* [TASK DETAILS]: When you reach the records, transcribe all of them exactly.

* [GIVEN DATA]:
------------------------

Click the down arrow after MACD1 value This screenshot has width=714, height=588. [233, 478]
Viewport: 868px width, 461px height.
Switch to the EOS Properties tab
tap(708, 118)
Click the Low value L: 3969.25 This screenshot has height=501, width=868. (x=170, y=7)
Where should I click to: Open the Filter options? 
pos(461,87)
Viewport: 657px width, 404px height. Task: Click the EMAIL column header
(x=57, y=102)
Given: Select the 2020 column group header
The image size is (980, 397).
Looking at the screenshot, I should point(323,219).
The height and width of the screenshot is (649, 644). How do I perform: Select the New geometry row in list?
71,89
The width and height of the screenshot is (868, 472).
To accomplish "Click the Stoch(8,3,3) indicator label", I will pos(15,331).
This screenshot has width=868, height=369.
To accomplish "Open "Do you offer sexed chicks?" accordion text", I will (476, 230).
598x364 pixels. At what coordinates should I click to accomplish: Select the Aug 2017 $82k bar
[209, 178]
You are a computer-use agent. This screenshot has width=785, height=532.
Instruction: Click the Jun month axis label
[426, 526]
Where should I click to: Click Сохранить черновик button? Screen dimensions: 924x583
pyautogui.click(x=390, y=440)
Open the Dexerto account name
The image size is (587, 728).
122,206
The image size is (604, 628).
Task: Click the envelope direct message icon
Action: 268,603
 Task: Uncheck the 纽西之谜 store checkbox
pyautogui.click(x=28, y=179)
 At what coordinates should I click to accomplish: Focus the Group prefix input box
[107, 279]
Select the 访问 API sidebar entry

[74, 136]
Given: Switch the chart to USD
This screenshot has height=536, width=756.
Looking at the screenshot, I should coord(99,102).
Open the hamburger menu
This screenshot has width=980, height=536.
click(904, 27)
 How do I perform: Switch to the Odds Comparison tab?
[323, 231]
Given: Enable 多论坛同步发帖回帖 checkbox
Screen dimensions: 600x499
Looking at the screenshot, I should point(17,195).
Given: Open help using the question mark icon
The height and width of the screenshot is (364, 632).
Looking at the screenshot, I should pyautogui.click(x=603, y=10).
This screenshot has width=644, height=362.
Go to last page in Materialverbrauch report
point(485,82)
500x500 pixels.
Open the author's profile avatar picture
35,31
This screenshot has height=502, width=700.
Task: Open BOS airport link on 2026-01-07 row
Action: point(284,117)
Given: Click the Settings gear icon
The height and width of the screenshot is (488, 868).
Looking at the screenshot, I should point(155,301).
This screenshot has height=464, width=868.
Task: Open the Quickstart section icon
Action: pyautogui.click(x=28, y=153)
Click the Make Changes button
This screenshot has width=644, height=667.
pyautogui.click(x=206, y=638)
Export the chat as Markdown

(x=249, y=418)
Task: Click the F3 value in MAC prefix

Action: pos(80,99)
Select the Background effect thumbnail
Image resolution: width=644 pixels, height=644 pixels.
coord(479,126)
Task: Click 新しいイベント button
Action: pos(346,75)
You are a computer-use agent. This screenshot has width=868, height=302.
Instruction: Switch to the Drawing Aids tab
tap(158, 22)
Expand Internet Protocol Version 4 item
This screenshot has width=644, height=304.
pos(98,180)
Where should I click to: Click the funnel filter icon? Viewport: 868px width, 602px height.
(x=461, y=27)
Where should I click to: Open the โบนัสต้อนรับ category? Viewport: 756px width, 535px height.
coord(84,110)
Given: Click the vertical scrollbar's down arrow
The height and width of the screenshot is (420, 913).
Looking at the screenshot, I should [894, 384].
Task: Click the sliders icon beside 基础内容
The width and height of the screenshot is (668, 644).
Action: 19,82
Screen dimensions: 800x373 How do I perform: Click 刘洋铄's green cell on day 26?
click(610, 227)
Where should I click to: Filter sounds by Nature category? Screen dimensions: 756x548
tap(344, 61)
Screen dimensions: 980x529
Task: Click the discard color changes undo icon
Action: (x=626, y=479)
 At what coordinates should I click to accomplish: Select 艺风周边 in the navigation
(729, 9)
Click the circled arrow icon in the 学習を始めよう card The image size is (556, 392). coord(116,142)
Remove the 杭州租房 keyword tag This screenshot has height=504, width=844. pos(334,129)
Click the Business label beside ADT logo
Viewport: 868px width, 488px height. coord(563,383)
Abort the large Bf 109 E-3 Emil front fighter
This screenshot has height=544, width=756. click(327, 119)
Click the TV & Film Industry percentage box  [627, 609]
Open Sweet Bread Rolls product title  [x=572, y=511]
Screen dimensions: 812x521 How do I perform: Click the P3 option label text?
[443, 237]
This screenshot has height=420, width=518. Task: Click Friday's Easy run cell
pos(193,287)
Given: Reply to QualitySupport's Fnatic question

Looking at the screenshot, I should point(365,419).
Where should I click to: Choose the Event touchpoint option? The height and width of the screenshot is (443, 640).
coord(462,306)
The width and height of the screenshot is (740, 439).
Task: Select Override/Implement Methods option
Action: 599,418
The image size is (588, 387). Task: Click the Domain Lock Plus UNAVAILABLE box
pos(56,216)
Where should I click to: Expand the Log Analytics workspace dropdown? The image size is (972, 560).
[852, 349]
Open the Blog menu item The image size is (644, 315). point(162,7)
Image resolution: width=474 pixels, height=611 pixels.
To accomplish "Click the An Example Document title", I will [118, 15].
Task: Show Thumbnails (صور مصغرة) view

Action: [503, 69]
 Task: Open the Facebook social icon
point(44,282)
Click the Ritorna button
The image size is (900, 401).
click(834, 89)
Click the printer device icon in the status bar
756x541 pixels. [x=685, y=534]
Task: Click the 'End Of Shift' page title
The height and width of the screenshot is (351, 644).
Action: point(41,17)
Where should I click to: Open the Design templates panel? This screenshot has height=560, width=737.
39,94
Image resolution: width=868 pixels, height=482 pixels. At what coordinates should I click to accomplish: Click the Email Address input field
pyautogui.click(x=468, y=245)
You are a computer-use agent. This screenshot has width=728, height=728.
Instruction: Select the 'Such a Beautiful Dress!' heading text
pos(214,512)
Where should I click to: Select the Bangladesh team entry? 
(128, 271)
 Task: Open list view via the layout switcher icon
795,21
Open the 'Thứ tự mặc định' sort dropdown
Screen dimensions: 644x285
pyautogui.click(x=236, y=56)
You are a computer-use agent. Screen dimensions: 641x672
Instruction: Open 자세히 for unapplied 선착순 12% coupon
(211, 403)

------------------------

* [COMPLETED EXERCISE]:
Click the down arrow after MACD1 value This screenshot has width=714, height=588. [233, 478]
Viewport: 868px width, 461px height.
Switch to the EOS Properties tab
tap(708, 118)
Click the Low value L: 3969.25 This screenshot has height=501, width=868. (x=170, y=7)
Where should I click to: Open the Filter options? 
pos(461,87)
Viewport: 657px width, 404px height. Task: Click the EMAIL column header
(x=57, y=102)
Given: Select the 2020 column group header
The image size is (980, 397).
Looking at the screenshot, I should point(323,219).
The height and width of the screenshot is (649, 644). How do I perform: Select the New geometry row in list?
71,89
The width and height of the screenshot is (868, 472).
To accomplish "Click the Stoch(8,3,3) indicator label", I will pos(15,331).
This screenshot has width=868, height=369.
To accomplish "Open "Do you offer sexed chicks?" accordion text", I will (476, 230).
598x364 pixels. At what coordinates should I click to accomplish: Select the Aug 2017 $82k bar
[209, 178]
You are a computer-use agent. This screenshot has width=785, height=532.
Instruction: Click the Jun month axis label
[426, 526]
Where should I click to: Click Сохранить черновик button? Screen dimensions: 924x583
pyautogui.click(x=390, y=440)
Open the Dexerto account name
The image size is (587, 728).
122,206
The image size is (604, 628).
Task: Click the envelope direct message icon
Action: 268,603
 Task: Uncheck the 纽西之谜 store checkbox
pyautogui.click(x=28, y=179)
 At what coordinates should I click to accomplish: Focus the Group prefix input box
[107, 279]
Select the 访问 API sidebar entry

[74, 136]
Given: Switch the chart to USD
This screenshot has height=536, width=756.
Looking at the screenshot, I should coord(99,102).
Open the hamburger menu
This screenshot has width=980, height=536.
click(904, 27)
 How do I perform: Switch to the Odds Comparison tab?
[323, 231]
Given: Enable 多论坛同步发帖回帖 checkbox
Screen dimensions: 600x499
Looking at the screenshot, I should point(17,195).
Given: Open help using the question mark icon
The height and width of the screenshot is (364, 632).
Looking at the screenshot, I should pyautogui.click(x=603, y=10).
This screenshot has width=644, height=362.
Go to last page in Materialverbrauch report
point(485,82)
500x500 pixels.
Open the author's profile avatar picture
35,31
This screenshot has height=502, width=700.
Task: Open BOS airport link on 2026-01-07 row
Action: point(284,117)
Given: Click the Settings gear icon
The height and width of the screenshot is (488, 868).
Looking at the screenshot, I should point(155,301).
This screenshot has height=464, width=868.
Task: Open the Quickstart section icon
Action: pyautogui.click(x=28, y=153)
Click the Make Changes button
This screenshot has width=644, height=667.
pyautogui.click(x=206, y=638)
Export the chat as Markdown

(x=249, y=418)
Task: Click the F3 value in MAC prefix

Action: pos(80,99)
Select the Background effect thumbnail
Image resolution: width=644 pixels, height=644 pixels.
coord(479,126)
Task: Click 新しいイベント button
Action: pos(346,75)
You are a computer-use agent. This screenshot has width=868, height=302.
Instruction: Switch to the Drawing Aids tab
tap(158, 22)
Expand Internet Protocol Version 4 item
This screenshot has width=644, height=304.
pos(98,180)
Where should I click to: Click the funnel filter icon? Viewport: 868px width, 602px height.
(x=461, y=27)
Where should I click to: Open the โบนัสต้อนรับ category? Viewport: 756px width, 535px height.
coord(84,110)
Given: Click the vertical scrollbar's down arrow
The height and width of the screenshot is (420, 913).
Looking at the screenshot, I should [894, 384].
Task: Click the sliders icon beside 基础内容
The width and height of the screenshot is (668, 644).
Action: 19,82
Screen dimensions: 800x373 How do I perform: Click 刘洋铄's green cell on day 26?
click(610, 227)
Where should I click to: Filter sounds by Nature category? Screen dimensions: 756x548
tap(344, 61)
Screen dimensions: 980x529
Task: Click the discard color changes undo icon
Action: (x=626, y=479)
 At what coordinates should I click to accomplish: Select 艺风周边 in the navigation
(729, 9)
Click the circled arrow icon in the 学習を始めよう card The image size is (556, 392). coord(116,142)
Remove the 杭州租房 keyword tag This screenshot has height=504, width=844. pos(334,129)
Click the Business label beside ADT logo
Viewport: 868px width, 488px height. coord(563,383)
Abort the large Bf 109 E-3 Emil front fighter
This screenshot has height=544, width=756. click(327, 119)
Click the TV & Film Industry percentage box  [627, 609]
Open Sweet Bread Rolls product title  [x=572, y=511]
Screen dimensions: 812x521 How do I perform: Click the P3 option label text?
[443, 237]
This screenshot has height=420, width=518. Task: Click Friday's Easy run cell
pos(193,287)
Given: Reply to QualitySupport's Fnatic question

Looking at the screenshot, I should point(365,419).
Where should I click to: Choose the Event touchpoint option? The height and width of the screenshot is (443, 640).
coord(462,306)
The width and height of the screenshot is (740, 439).
Task: Select Override/Implement Methods option
Action: 599,418
The image size is (588, 387). Task: Click the Domain Lock Plus UNAVAILABLE box
pos(56,216)
Where should I click to: Expand the Log Analytics workspace dropdown? The image size is (972, 560).
[852, 349]
Open the Blog menu item The image size is (644, 315). point(162,7)
Image resolution: width=474 pixels, height=611 pixels.
To accomplish "Click the An Example Document title", I will [118, 15].
Task: Show Thumbnails (صور مصغرة) view

Action: [503, 69]
 Task: Open the Facebook social icon
point(44,282)
Click the Ritorna button
The image size is (900, 401).
click(834, 89)
Click the printer device icon in the status bar
756x541 pixels. [x=685, y=534]
Task: Click the 'End Of Shift' page title
The height and width of the screenshot is (351, 644).
Action: point(41,17)
Where should I click to: Open the Design templates panel? This screenshot has height=560, width=737.
39,94
Image resolution: width=868 pixels, height=482 pixels. At what coordinates should I click to accomplish: Click the Email Address input field
pyautogui.click(x=468, y=245)
You are a computer-use agent. This screenshot has width=728, height=728.
Instruction: Select the 'Such a Beautiful Dress!' heading text
pos(214,512)
Where should I click to: Select the Bangladesh team entry? 
(128, 271)
 Task: Open list view via the layout switcher icon
795,21
Open the 'Thứ tự mặc định' sort dropdown
Screen dimensions: 644x285
pyautogui.click(x=236, y=56)
You are a computer-use agent. Screen dimensions: 641x672
Instruction: Open 자세히 for unapplied 선착순 12% coupon
(211, 403)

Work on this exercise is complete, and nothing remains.